Hope202418 · 08/07/2024 09:58

Hello, this is my first post on here and I guess I am looking for hope and to feel I’m not alone.

I am 35 and had an unexpected unplanned pregnancy after 1 date (I knew the man for 10 years prior to this just as a casual friend but nothing deep) Before I get judged, I’m aware that I was irresponsible due to taking precautions. However due to my age, my fertility I didn’t think it would have been so easy to get pregnant which looking back was very stupid of me.
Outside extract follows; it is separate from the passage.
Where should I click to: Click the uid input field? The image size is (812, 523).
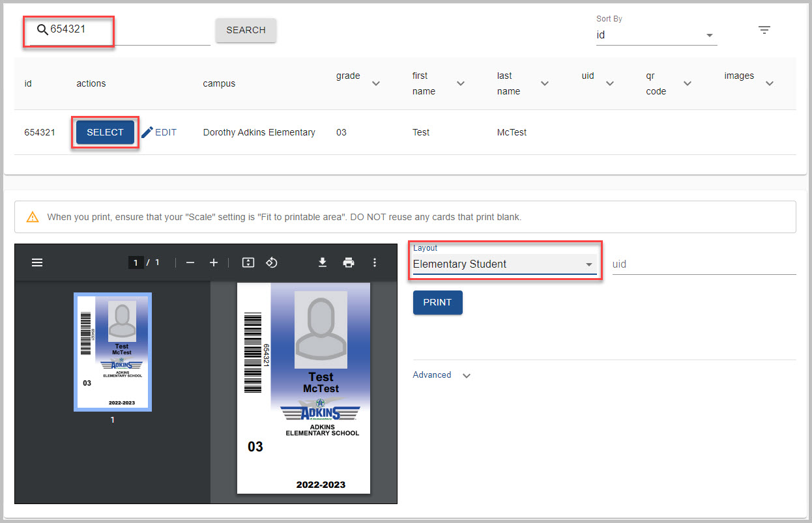point(703,264)
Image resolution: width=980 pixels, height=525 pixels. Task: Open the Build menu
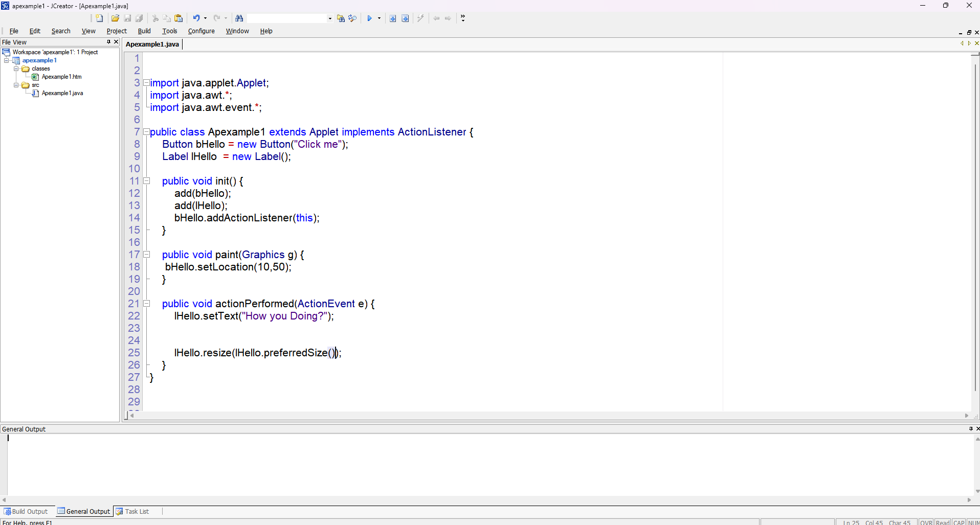click(x=144, y=31)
after emotional abuse such as the father telling me to abort, the baby would resent me, what would people think of me being a single mum, my life is ruined, we will never be together and I’m on my own. My mental health took a bad turn and I had an early termination. I was so worried bringing an innocent child into the world with an emotionally abusive man and I didn’t want a baby to be tied to that man all because I was irresponsible in regards to birth control. It’s been the most heartbreaking thing I’ve done and I feel like I let my child down. I feel that it could have been my only chance given my age but at the time of abortion I wasn’t thinking of myself, all I was thinking was the life for my unborn baby and what was fair for baby as I didn’t want my baby from the start to be in the middle of custody and legal battles as I know deep down the dad would have been involved as he got a solicitor involved very early on and I got worried he would make our lives a living hell. I suffer from anxiety and I wasn’t sure if mentally I was prepared to be a single mum with a dad like that in and out of our lives.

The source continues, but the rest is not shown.